● **Set problem**: Please pull out every line of the entries below that contains the string "perform", treating uppercase and lowercase as different.

(Records for locating described items)
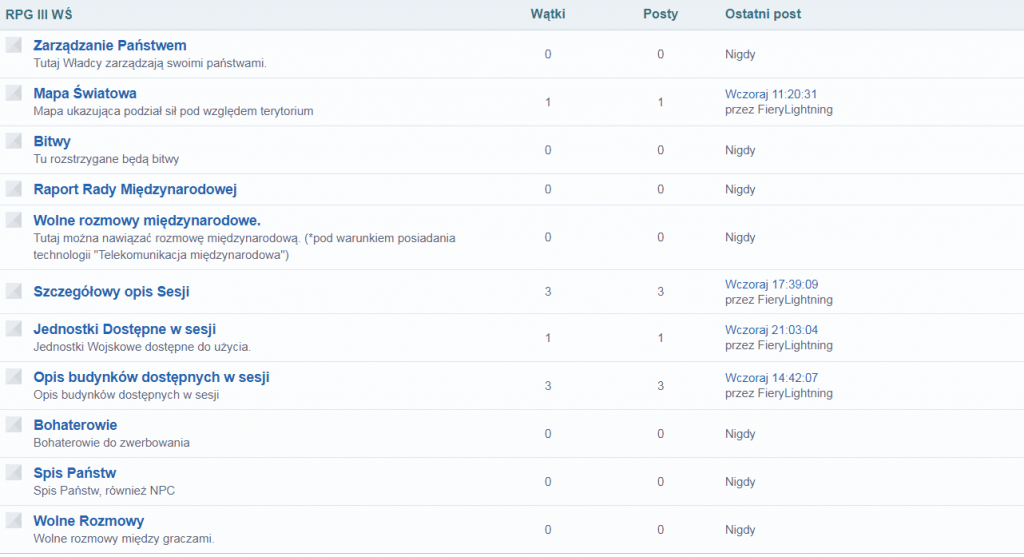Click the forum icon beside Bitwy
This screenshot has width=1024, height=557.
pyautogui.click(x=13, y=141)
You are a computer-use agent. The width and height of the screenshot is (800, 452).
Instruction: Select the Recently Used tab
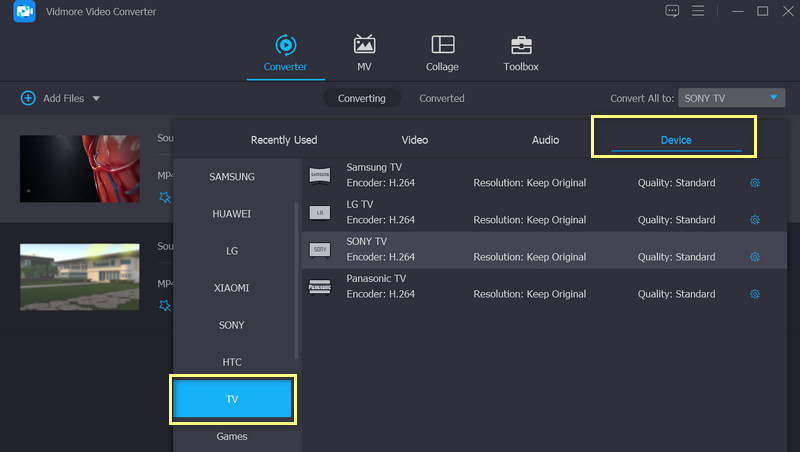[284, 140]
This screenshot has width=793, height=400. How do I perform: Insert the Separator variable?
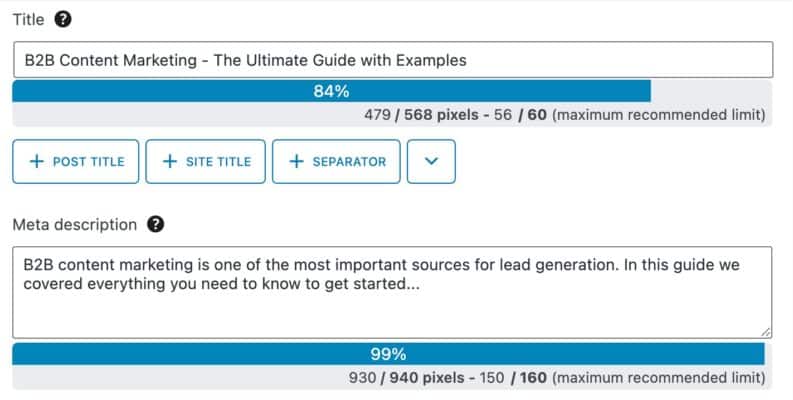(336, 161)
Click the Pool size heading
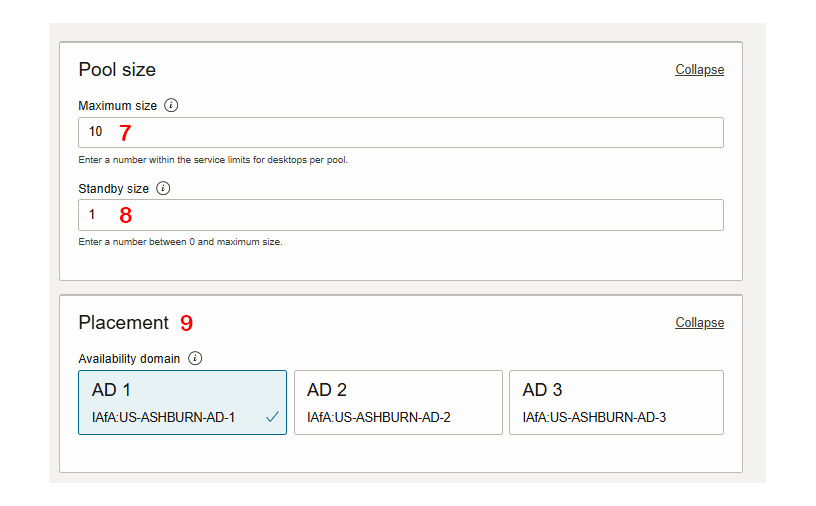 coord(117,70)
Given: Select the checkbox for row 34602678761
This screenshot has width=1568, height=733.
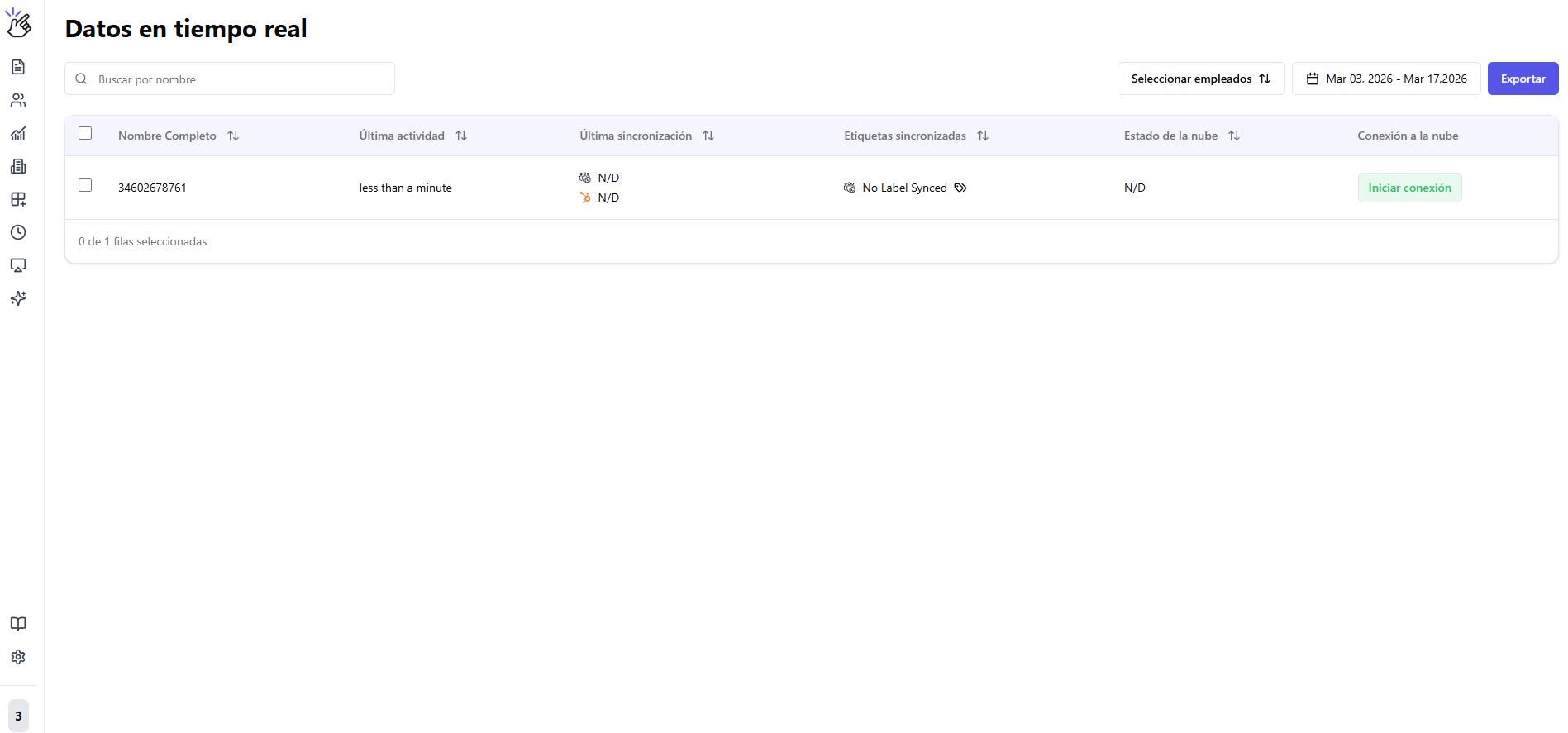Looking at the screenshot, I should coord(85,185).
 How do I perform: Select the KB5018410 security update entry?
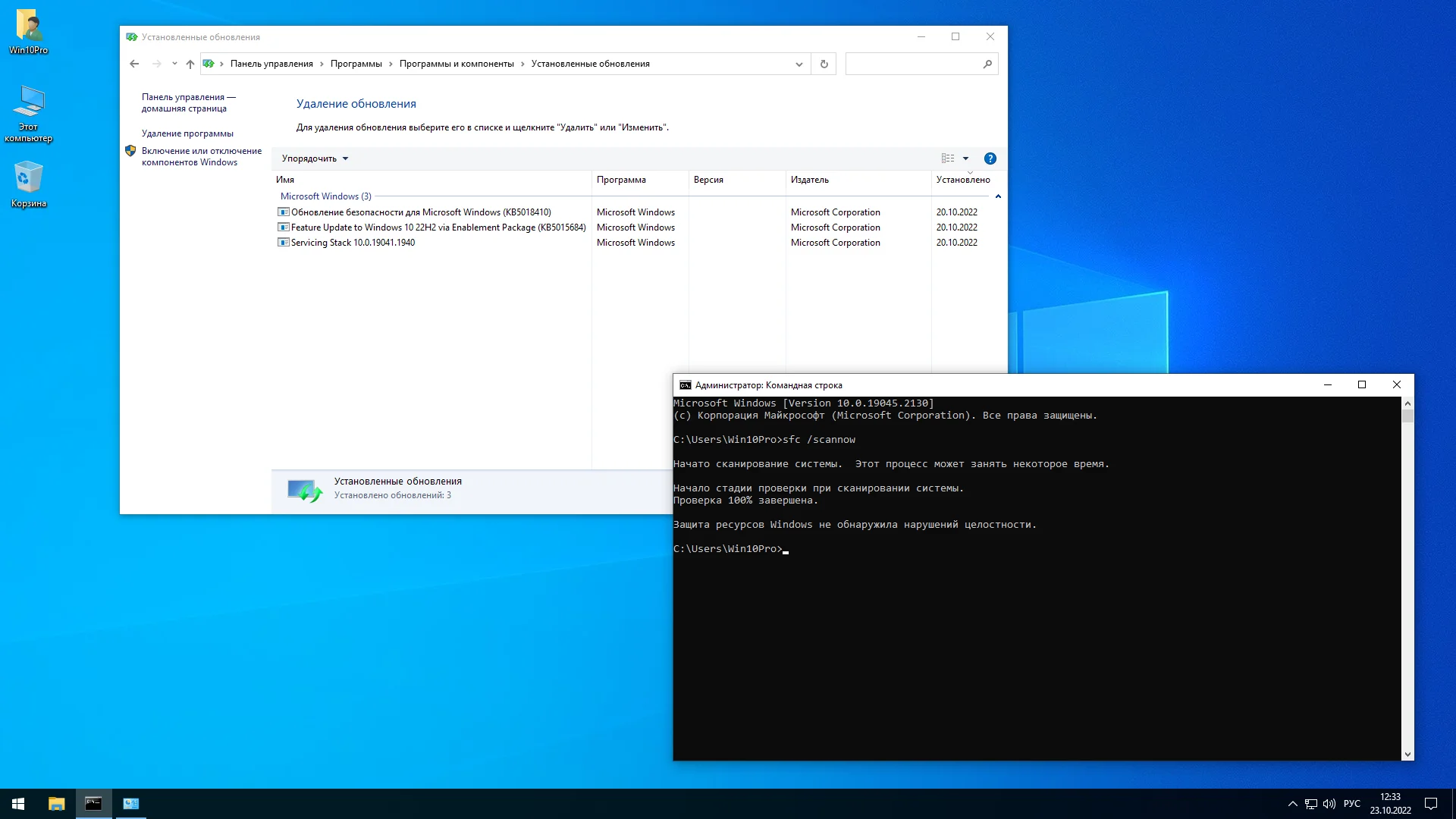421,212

● **Full solution**:
This screenshot has width=793, height=400. How do I perform: Insert the Separator variable?
 How do I perform: Select the KB5018410 security update entry?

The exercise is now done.